A ogni modo, sul finale del film, scopriamo che lo stesso Neil ha, in molte occasioni, salvato la vita al Protagonista. E l’evento epifanico giunge alla visione del laccetto rosso attaccato allo zaino, al che ci riporta a inizio film quando il Protagonista, nel teatro di Kiev, scorge uno zaino con un laccetto rosso.

Tale è quindi l’idea secondo cui principio e fine collimano, sicché Neil è vivo e morto allo stesso tempo. O meglio: sul finale di Tenet deve ancora essere reclutato dal Protagonista, il quale gli spiegherà come reclutare sé stesso nel futuro e spingerlo a creare l’organizzazione.

Debicki Tenet
Elizabeth Debicki in Kat Sator

Ma forse Neil è tanto altro. Un personaggio di secondo piano è Max, il figlio di Andrei e Kat. Quest’ultima teme che il marito possa levarle la custodia e la tiene costantemente sotto ricatto. Partendo dall’ipotesi che entrambi i nomi possano essere i diminuitivi di Maximillien e Neillimixam (palindromo!), Neil risulta essere il bambino che, una volta cresciuto, è addestrato dal Protagonista a diventare l’agente che lo salverà e lo istruirà nel passato.
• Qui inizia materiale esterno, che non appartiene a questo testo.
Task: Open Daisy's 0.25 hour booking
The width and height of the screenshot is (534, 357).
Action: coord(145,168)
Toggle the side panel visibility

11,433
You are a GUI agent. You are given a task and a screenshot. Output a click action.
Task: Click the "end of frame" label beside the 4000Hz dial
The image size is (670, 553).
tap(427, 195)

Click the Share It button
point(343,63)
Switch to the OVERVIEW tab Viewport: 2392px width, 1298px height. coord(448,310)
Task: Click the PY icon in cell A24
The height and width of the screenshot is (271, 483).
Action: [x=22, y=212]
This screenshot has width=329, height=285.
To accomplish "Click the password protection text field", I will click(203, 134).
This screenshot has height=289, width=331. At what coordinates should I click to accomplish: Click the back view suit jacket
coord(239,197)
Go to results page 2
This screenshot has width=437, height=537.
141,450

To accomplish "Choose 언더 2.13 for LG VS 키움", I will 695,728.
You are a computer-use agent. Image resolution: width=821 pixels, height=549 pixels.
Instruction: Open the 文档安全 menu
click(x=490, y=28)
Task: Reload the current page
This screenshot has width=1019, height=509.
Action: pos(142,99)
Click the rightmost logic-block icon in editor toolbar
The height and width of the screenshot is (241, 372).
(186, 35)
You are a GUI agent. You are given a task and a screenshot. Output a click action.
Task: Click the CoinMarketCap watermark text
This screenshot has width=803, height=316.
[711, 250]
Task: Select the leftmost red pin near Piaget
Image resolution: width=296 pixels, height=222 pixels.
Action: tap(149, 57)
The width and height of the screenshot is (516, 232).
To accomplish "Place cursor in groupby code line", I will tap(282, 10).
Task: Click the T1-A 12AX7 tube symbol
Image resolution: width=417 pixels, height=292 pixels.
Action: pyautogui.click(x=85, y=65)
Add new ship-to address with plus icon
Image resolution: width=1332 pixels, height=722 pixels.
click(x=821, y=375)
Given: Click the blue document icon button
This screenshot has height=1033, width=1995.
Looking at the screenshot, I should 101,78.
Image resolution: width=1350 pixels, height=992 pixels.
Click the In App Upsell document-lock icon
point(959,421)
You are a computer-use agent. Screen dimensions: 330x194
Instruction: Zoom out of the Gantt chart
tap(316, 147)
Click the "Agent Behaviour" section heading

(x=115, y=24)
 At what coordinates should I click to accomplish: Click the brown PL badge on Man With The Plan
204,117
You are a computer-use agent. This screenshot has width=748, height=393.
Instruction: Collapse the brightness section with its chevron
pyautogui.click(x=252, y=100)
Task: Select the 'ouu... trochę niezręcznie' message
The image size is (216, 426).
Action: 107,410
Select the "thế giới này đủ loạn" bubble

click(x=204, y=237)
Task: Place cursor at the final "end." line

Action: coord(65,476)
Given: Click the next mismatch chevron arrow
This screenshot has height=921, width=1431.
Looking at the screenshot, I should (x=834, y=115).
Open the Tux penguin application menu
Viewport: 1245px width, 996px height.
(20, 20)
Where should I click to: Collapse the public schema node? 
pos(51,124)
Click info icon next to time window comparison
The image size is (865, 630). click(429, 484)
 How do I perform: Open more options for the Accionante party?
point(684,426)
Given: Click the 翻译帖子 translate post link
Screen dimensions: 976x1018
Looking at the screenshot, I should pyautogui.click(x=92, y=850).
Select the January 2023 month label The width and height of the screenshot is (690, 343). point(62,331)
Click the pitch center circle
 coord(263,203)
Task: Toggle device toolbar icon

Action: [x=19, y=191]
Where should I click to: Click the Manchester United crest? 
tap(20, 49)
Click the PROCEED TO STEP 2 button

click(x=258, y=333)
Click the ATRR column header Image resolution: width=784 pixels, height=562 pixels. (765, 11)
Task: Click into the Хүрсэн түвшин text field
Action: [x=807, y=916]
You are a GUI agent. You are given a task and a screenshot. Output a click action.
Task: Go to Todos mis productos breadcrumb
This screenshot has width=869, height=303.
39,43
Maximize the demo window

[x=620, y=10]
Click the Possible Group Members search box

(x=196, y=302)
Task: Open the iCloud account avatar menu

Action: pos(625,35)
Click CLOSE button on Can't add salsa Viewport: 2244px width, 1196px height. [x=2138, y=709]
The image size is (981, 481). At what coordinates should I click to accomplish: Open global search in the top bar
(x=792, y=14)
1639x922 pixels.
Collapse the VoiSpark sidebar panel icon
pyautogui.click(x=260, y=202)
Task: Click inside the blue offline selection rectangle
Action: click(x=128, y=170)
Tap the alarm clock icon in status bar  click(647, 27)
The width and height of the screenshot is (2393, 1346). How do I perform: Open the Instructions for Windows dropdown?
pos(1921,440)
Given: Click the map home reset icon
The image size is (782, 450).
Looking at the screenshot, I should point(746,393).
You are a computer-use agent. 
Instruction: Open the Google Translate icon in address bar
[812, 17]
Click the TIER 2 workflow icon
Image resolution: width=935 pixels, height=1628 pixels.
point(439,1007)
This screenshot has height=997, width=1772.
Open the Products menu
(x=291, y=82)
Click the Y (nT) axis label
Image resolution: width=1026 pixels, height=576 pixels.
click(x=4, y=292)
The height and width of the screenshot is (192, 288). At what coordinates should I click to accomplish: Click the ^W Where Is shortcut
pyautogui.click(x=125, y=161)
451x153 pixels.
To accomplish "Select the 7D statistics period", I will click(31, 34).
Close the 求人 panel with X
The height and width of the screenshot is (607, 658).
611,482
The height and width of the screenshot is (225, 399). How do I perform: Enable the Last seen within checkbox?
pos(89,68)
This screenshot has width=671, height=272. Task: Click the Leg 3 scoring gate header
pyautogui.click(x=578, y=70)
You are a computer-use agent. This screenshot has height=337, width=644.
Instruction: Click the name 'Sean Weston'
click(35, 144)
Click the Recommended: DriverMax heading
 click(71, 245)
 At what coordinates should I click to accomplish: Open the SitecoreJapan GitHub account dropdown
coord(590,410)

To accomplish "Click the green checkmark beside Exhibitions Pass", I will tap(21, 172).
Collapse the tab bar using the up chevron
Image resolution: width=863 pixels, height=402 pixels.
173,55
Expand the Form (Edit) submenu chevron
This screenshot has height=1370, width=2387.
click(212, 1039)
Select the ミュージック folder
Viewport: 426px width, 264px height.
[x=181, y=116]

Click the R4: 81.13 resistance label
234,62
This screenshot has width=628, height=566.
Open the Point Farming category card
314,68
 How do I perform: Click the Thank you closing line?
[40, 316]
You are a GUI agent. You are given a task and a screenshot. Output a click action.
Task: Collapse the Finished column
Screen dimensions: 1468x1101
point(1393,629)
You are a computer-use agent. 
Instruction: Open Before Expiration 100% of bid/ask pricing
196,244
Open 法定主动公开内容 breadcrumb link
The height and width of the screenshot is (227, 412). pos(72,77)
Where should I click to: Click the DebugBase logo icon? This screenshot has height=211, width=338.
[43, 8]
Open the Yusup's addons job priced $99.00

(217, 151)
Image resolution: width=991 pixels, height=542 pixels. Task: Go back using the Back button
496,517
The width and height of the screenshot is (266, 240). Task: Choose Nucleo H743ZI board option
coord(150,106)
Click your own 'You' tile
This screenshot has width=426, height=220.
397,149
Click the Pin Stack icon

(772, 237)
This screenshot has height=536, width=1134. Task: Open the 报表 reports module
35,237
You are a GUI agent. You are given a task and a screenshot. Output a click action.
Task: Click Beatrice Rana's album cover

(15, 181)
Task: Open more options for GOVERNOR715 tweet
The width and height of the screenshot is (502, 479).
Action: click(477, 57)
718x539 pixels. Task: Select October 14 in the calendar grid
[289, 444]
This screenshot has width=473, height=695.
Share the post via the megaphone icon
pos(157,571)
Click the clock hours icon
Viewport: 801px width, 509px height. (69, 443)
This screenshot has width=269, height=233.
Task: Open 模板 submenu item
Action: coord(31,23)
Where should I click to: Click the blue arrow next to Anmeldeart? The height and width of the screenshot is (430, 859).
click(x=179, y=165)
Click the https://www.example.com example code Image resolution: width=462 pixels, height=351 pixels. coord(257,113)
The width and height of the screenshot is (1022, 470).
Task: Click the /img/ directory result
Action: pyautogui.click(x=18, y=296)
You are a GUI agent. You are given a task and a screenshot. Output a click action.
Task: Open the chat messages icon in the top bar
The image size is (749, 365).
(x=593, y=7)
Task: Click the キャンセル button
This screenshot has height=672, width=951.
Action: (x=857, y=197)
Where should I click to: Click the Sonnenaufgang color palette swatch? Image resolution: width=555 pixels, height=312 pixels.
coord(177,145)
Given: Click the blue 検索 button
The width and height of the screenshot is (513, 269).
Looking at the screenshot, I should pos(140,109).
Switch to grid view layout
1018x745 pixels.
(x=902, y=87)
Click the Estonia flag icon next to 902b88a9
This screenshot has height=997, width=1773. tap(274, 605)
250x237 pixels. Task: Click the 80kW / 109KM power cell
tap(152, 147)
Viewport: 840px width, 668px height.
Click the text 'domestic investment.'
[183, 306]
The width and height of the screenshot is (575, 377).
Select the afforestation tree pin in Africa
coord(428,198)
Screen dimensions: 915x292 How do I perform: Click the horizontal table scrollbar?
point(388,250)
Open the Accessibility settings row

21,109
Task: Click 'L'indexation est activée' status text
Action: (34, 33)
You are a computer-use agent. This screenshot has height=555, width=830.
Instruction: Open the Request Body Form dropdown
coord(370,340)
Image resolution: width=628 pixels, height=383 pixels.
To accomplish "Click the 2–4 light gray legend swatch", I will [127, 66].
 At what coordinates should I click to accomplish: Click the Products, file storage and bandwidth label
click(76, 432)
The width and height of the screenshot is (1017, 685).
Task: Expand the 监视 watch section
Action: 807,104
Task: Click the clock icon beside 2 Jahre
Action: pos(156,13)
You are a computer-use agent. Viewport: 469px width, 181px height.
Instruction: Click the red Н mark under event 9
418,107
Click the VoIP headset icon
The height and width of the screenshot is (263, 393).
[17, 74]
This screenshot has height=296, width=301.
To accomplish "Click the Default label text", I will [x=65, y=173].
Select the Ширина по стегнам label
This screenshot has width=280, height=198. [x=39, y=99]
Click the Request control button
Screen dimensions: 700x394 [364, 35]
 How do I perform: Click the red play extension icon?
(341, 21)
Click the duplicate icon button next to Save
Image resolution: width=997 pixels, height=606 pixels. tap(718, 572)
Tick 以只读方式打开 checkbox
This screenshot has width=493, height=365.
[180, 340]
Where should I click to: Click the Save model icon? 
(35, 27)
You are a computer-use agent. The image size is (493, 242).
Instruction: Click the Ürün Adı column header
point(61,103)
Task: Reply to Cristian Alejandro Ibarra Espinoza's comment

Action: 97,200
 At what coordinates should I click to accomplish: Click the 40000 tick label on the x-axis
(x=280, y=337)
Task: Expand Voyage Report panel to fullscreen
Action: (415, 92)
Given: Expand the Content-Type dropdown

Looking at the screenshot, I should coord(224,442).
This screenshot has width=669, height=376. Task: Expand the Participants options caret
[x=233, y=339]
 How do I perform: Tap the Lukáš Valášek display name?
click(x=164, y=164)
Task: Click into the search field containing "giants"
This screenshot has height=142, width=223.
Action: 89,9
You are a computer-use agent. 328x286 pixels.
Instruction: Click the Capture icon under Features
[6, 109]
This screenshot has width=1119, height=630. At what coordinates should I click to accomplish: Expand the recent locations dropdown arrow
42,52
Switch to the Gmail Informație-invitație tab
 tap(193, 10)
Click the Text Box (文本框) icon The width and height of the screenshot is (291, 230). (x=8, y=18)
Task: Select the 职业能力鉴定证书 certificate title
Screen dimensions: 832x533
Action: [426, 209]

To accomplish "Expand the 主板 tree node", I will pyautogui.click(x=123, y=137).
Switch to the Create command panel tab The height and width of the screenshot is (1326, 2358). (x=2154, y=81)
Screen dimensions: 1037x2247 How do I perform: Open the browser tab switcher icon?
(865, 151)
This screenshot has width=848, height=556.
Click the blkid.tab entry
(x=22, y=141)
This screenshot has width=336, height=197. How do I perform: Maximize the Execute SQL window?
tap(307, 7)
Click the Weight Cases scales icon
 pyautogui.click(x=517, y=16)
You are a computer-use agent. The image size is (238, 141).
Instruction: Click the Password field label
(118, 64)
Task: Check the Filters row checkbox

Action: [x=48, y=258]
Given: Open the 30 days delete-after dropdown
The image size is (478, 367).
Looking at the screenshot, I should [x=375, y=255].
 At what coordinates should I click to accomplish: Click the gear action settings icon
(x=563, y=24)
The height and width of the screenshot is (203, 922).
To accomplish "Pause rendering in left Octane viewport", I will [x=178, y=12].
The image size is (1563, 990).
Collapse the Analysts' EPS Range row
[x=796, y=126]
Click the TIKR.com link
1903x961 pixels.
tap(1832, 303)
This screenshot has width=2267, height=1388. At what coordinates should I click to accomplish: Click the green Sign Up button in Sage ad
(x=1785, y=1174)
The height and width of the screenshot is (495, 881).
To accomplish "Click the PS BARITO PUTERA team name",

Può essere una delle tante forzature a là Nolan. Ma anche in questo caso vi è un richiamo all’essenza delle sue idee. Così come il Protagonista, il quale si riveste di questo nome dal momento che la macrostruttura testuale deve ricadere sullo Spettatore ignaro di tutto.

Tenet: analisi finali

Qualunque sia l’esito, a uno sguardo oggettivo, Tenet trasmette le stesse emozioni presenti in ogni film di Nolan: seducente, pomposo, intrigante, carico di domande e poche risposte. Di certo, Nolan mostra, ancora una volta, la sua immensa bravura e capacità di portare sullo schermo speculazioni di non facile interpretazione.

Il regista ha provato a superare sé stesso, creando una storia complessa fine a sé stessa. Se l’esito sia positivo o negativo, rimandiamo il tutto a un giudizio personale. Ciò che conta è vedere Tenet come quel classico film che difficilmente esce dalla mente dello spettatore.

Tenet Washington

E per quanto l’opera non sia esente da difetti, è comunque un grande stimolo per chiunque. Nolan ci ricorda che inventare è ancora possibile, a dispetto di chi è pronto a spianare critiche in maniera aggressiva, specie se queste ultime siano pronunciate a mente calda. Il prodotto non va mai schernito, al massimo levigato, perché alle spalle di tutto c’è sempre qualcuno che crede in ciò che fa.